Ma tâche consistait à vivre dans le moment présent et à aimer chaque note de la partition, en faisant confiance à Dieu pour le reste.
Parmi les pensées inspirées que j’ai notées, il y avait ces passages favoris de la Bible et des écrits de Mary Baker Eddy, livres qui m’accompagnent partout où je vais :
- « L’éternité, non le temps, exprime la pensée de la Vie, et le temps ne fait pas partie de l’éternité. » (Science et Santé, p. 468) J’ai compris qu’il me fallait vivre absolument dans le présent et aimer le travail que je faisais dans un esprit de prière « en ce moment même », au lieu de craindre de mal jouer sur scène quelques minutes plus tard.
- « Ne vous inquiétez pas d’avance de ce que vous aurez à dire, mais dites ce qui vous sera donné à l’heure même ; car ce n’est pas vous qui parlerez, mais l’Esprit-Saint. » (Marc 13:11) Les paroles de Jésus m’ont incitée à avoir pleinement confiance dans le fait que Dieu me guiderait durant toute l’exécution de la partition, comme Il dirigeait mon travail d’inspiration, à ce moment même dans les coulisses. C’était Dieu, non moi, le véritable interprète de cette musique magnifique.
- « La foi en l’Amour divin fournit le secours toujours présent et le maintenant, et donne le pouvoir d’“agir dans le présent vivant”. » (La Première Eglise du Christ, Scientiste, et Miscellanées, p. 12) J’ai compris qu’il ne fallait pas chercher plus loin ! En faisant confiance à l’Amour divin, je serais capable d’exécuter le morceau avec une liberté totale « dans le présent vivant ».
Alors que quelques minutes plus tôt, j’étais submergée par la crainte, j’ai pu me calmer rapidement et apprécier sincèrement l’inspiration acquise en m’imprégnant de ces messages angéliques émanant de Dieu. Comme je réfléchissais à la façon de vivre cet amour du moment présent sur scène, il m’est apparu clairement qu’il me fallait jouer en aimant chaque note de musique, l’une après l’autre, dans l’instant même, sans penser aux passages difficiles qui suivaient ni déplorer mentalement les erreurs d’exécution. C’est ainsi que je pourrais appliquer concrètement le concept d’éternité dans mon interprétation. Ma tâche consistait à vivre dans le moment présent et à aimer chaque note de la partition, en faisant confiance à Dieu pour le reste.

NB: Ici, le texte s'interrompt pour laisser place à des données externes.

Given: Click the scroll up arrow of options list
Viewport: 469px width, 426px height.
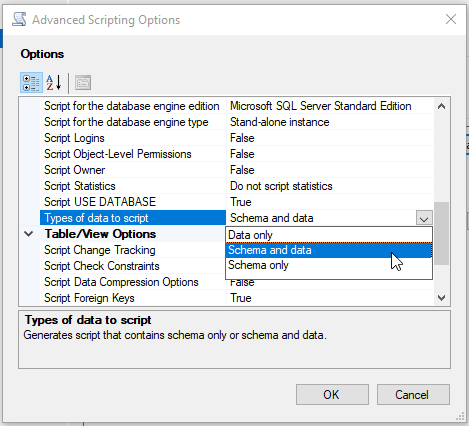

Au bout de quelques minutes seulement, la peur a complètement disparu. Je me suis dirigée vers la scène, complètement libérée, heureuse et pleine d’amour pour tout le public. J’ai exécuté le morceau, le cœur rempli d’amour, sans une once d’anxiété. Même la critique a dû sentir les résultats bien concrets de ces messages angéliques inspirés, émanant de Dieu. Dans le monde de la musique, on évalue la sensibilité de l’interprète au style du compositeur à la façon dont il exécute la phrase musicale. Commentant une interprétation particulièrement belle, on pourrait dire : « Le phrasé était merveilleux ! » J’ai été spécialement touchée (y voyant le signe de la présence de Dieu ce soir-là) de lire que le critique musical d’un journal avait écrit que j’avais « excellé non seulement dans chaque phrase musicale, mais également dans chaque note ».
La leçon que j’ai tirée dans la loge verte m’a bien aidée dans de nombreuses circonstances, par la suite. Mais on n’a pas besoin d’être artiste pour en tirer le bénéfice, car cela peut s’appliquer à tous ceux qui font face à l’anxiété ou à une autre forme de peur. J’aime penser que nous sommes tous des « interprètes de la vie », aimant chaque note de l’existence, chaque instant de notre vécu, l’un après l’autre. C’est ainsi que ceux qui reçoivent notre amour sont touchés par un sentiment d’élévation et de joie.